How is studying at IDS different from studying at a traditional university?

IDS is not an academic institute only. IDS is also a thinktank, and that makes a lot of difference. In traditional universities, students many a time find academic classes boring and sometimes not relevant to what their world is, or what problems their world is facing, or what their career ambitions are. Here at IDS, the faculties, the teachers are researchers. They are practitioners. They are working in different parts of the world on a range of different projects on various topics. And therefore, IDS has a wealth of experience and expertise grounded in practice. They train you on the cutting-edge issues that global society faces today and approaches to dealing with those issues. Another interesting thing is that IDS is house to students from more than hundred different countries. So people with all different backgrounds, cultures, and experiences, come together and learn. You not only learn from your teachers, but you also learn from your peers. And because they are coming from different parts of the world, the reference to your learning is always global.

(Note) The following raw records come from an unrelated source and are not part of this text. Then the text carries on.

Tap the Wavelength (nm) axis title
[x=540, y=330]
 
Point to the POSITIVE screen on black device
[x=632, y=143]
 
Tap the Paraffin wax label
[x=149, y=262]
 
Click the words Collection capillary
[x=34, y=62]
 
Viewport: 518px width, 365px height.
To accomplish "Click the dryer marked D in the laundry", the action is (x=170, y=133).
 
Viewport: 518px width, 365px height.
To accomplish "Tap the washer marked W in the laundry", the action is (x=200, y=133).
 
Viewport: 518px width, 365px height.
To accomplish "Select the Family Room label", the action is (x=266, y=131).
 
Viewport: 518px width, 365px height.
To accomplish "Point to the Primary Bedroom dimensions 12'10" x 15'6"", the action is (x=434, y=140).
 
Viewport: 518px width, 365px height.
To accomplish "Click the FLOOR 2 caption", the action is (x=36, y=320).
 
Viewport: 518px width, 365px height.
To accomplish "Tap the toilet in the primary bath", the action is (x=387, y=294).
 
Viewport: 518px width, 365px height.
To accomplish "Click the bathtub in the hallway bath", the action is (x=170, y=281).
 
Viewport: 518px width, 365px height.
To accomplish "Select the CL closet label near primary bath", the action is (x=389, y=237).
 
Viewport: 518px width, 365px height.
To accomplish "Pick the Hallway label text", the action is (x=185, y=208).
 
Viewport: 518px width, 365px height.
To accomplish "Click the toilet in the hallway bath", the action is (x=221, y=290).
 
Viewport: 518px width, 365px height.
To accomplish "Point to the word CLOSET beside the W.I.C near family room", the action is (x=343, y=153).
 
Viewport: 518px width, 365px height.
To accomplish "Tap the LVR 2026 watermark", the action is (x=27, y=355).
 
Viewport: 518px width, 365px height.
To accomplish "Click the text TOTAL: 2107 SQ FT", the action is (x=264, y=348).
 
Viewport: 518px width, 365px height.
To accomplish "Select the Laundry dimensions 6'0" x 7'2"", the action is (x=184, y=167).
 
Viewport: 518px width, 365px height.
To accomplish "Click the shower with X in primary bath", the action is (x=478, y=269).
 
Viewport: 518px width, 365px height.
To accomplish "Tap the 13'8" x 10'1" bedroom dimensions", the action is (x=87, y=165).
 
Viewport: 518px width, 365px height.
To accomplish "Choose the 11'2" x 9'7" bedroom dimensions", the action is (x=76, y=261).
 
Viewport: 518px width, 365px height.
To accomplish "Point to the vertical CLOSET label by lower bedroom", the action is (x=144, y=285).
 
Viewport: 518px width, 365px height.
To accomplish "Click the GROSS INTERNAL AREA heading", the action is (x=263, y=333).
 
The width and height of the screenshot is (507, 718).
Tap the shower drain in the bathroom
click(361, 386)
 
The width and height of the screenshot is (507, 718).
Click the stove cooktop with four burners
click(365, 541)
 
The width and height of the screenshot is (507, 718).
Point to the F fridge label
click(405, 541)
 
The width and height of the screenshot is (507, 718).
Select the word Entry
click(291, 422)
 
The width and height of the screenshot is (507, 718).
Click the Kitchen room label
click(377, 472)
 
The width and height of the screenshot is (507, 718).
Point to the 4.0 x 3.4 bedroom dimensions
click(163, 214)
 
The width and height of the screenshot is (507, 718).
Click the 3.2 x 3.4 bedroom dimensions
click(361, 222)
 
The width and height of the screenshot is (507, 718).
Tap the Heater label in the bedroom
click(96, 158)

How do you hope the course will transform your world in the future?

I’m already working with grassroots communities in India. When I go back, I’ll continue working with them. Just before coming here, I had initiated the process of creating an organisation which will facilitate this work, so I’ll be working with this particular organisation. The year at IDS so far has challenged my own position, my own perspectives. And the major thing that I’ve learned from IDS is that nothing is sacred, everything can be questioned. So, after going back I think I’ll be more critical about myself, critical about my context and critical about my work. That will transform the way I used to work. Secondly, here at IDS I have learned practical ways to analyse and catalyse power. Through my project work, I’m trying to combine this learning with my experience of working with social systems. I’m hoping to be able to develop a set of tools which will be useful in facilitating the work I’m going to do in India. Apart from that, the network of friends – now I’m part of a global network and that will be immensely useful in generating support for work in India and for translating it to a different context.